Du camping-car - Sédentarisation et télévision - Interrogations sur les programmes télé

 

Lombardie Crémone Camping-car

Cette année-là, pour effectuer ces visites dans la plaine du Pô, nous avons utilisé un camping-car. C’est un véhicule assez imposant de près de trois tonnes cinq, mais qui a l’avantage de disposer d’un équipement complet deux lits de 120 (pour deux personnes !), cuisinière, réfrigérateur, four, réserve d’eau, chauffage, salle d’eau équipée de toilettes et d’une douche. Si nous sommes autonomes, l’autonomie est malgré tout limitée à la capacité du camion de se brancher régulièrement sur des réseaux d’approvisionnement divers : eau, électricité, gaz, diesel ou de vidange des eaux usées.

Encore faut-il apprivoiser la bête. Mais elle est fort sage, sous motorisée par rapport à son poids, la vitesse est limitée à cent, cent dix, à condition que la route soit bien plate et qu’il n’y ait pas de vent de face. Enfin, les distances de freinage sont particulièrement longues. Attention donc à la vitesse quand on peut en prendre ! Seconde découverte découlant de la première : compte tenu de vitesses moyennes assez faibles, faire des étapes de quatre cent à quatre cent cinquante kilomètres par jour apparaît comme un grand maximum. Troisième découverte après une première nuit, si le confort des lits est tout à fait agréable, la climatisation de la cellule du véhicule est nulle : il y fait très chaud dans la journée et le soir, mais il peut y faire très vite froid au petit matin !

Le camping de Crémone, comme celui de Pavie, sert manifestement de résidence secondaire pour les citadins de Milan qui doivent venir ici respirer un peu de chlorophylle. A Pavie, c’est l’essentiel du camping qui est réservé à des caravanes devenues sédentaires, les nomades n’y ont plus droit qu’à une toute petite place, là-bas, tout au fond, et bien sûr beaucoup moins bien aménagée, sans bornes électriques, ni arbres, ni haies. A Crémone, située plus loin de Milan, le camping est partagé en deux zones d’égale importance, entre sédentaires et nomades.

Les « sédentaires » s’approprient leur petit coin de prairie en entourant leur caravane, devenue fixe, d’une haie d’arbustes, ou d’une balustrade sur laquelle sont accrochés des pots de fleurs le plus souvent fausses d’ailleurs. C’est que la famille ne peut venir, au mieux, qu’une fois toutes les semaines et qui arroserait les plantes pendant la semaine ? Devant la caravane est aménagé un auvent, parfois construit en dur, dessous lequel sont installés tables, chaises et télé dans une disposition qui reproduit celle de la salle à manger de leur appartement de Milan : la table entourée de chaises sur trois côtés et la télé à l’extrémité. Le soir, après être allé rendre visite à leurs voisins, avoir siroté l’apéritif sous l’auvent, chacun retourne « chez lui » pour le repas, pris en famille, autour de la table et devant la télé.

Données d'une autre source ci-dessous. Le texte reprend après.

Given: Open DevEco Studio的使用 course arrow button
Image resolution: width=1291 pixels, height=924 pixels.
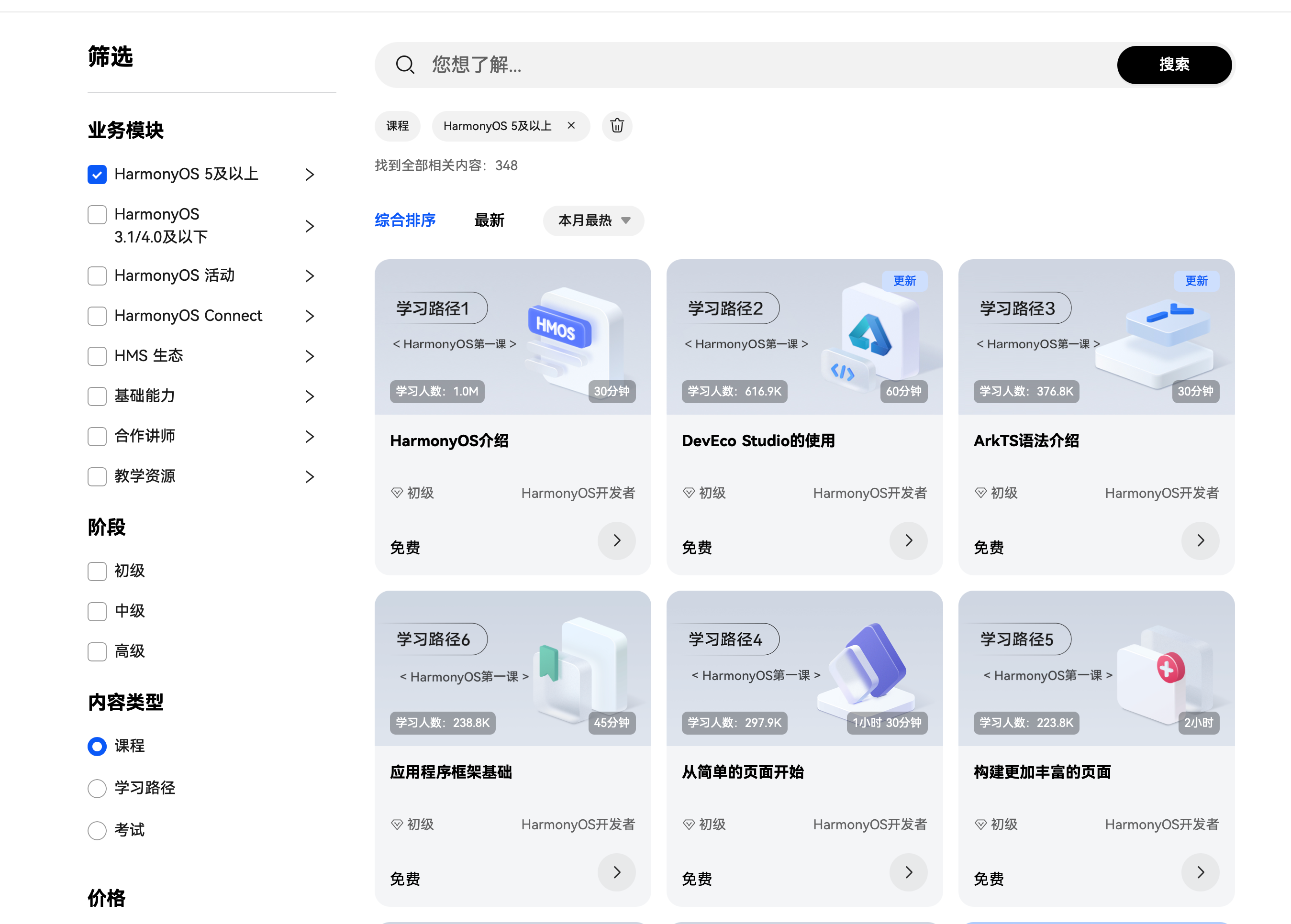Looking at the screenshot, I should click(909, 540).
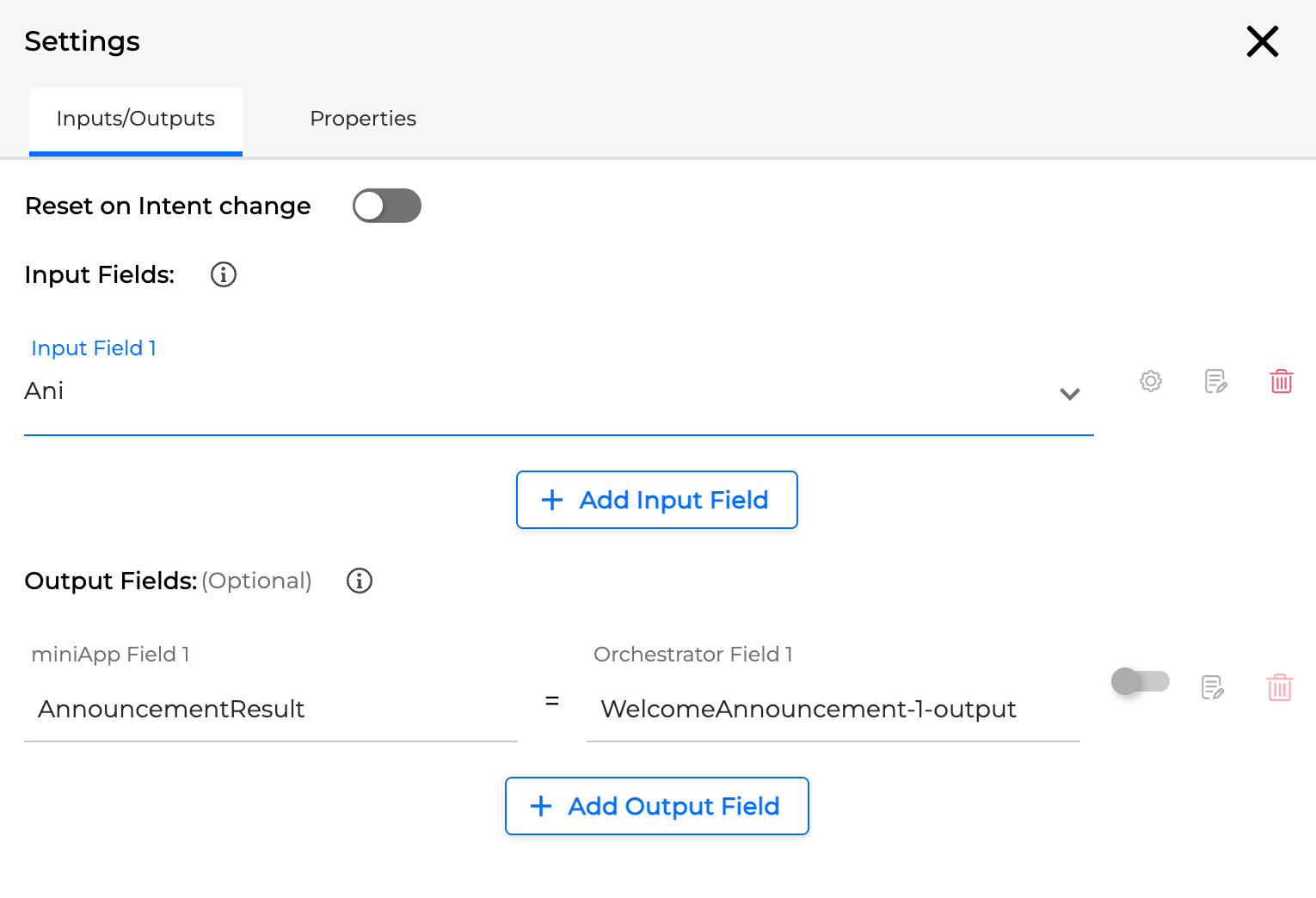Expand the Ani input field dropdown
The width and height of the screenshot is (1316, 898).
coord(1070,394)
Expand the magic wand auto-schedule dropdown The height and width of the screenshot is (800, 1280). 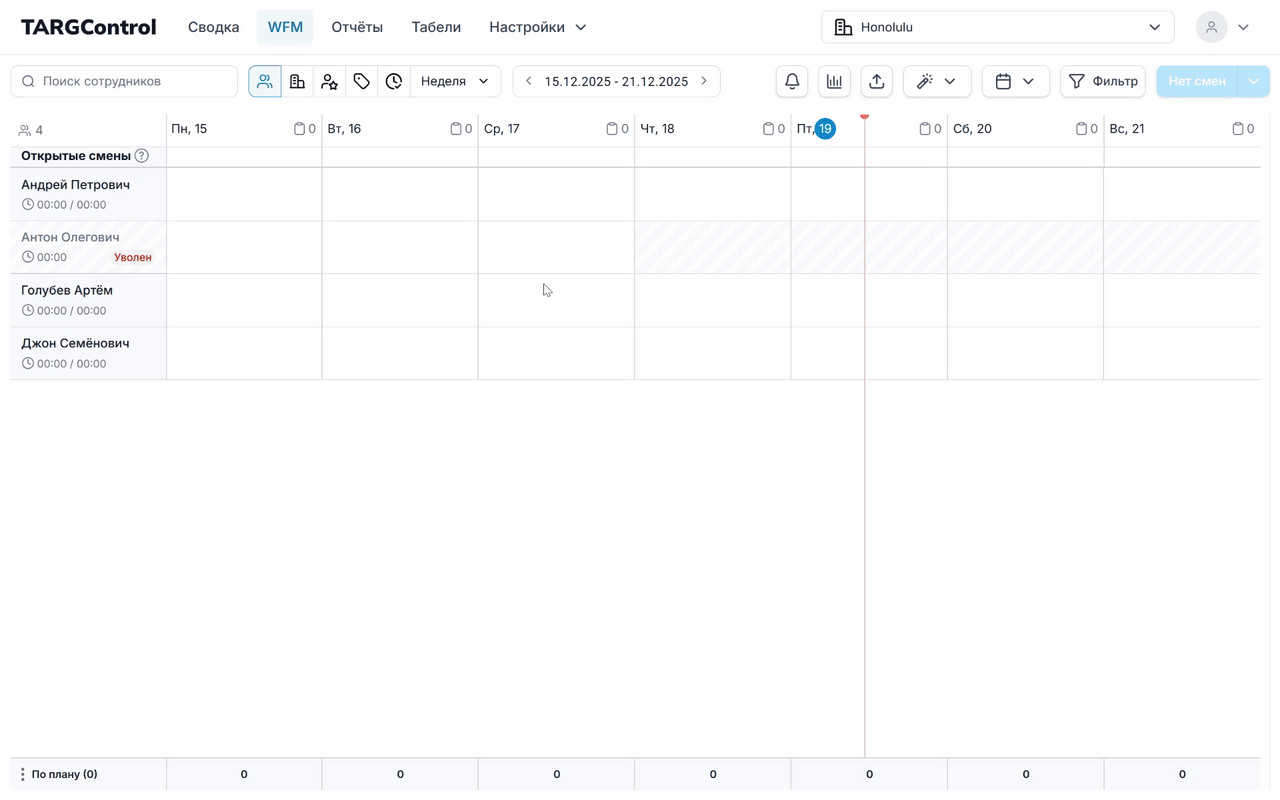click(x=937, y=81)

Heureusement, ce soir, est-ce un hasard (?), nos sédentaires regardent tous le même programme ce qui évite bien des cacophonies dans le camping des sédentaires. S’étaient-ils mis d’accord collectivement, au moment de l’apéritif, sur le programme à regarder ensuite individuellement ? Ce qui ferait preuve d’un civisme et d’un centralisme très démocratique qui correspondent assez mal à l’image que nous, Français, nous faisons de nos cousins transalpins. Ou la télé italienne est-elle si mauvaise qu’il n’y a véritablement qu’un seul programme susceptible d’être regardé ? Ou encore, est-elle tellement mauvaise que, passant d’une caravane à l’autre, j’ai l’impression qu’il s’agit toujours du même jeu télévisé alors qu’en réalité ce sont des jeux « différents » sur des chaînes « différentes » ? Mystère. Pour connaître la solution, il faudrait être invité à l’apéritif, donc nécessairement s’implanter, car chacun sait combien est difficile la cohabitation entre nomades et sédentaires, même si les nomades modernes ne possèdent plus que du bétail mécanisé qui ne risque pas de venir brouter les maigres herbages brûlés des campings. Mais la difficulté de relation entre nomades et sédentaires est une histoire qui remonte à la nuit des temps !

Pour une fois, ce ne sont d’ailleurs pas les nomades qui sont dans une situation juridique étrange, mais bien les sédentaires ! Propriétaires de leur caravane, ils ne sont que locataires du sol sur lequel ils ont disposé leur habitation mobile. Mais ils ont aussi parfois construit des cabanes en dur. Leurs aménagements de l’espace, leurs comportements sociaux, manifestent également qu’ils se considèrent propriétaires, ce qu’ils ne sont pourtant pas au regard du droit.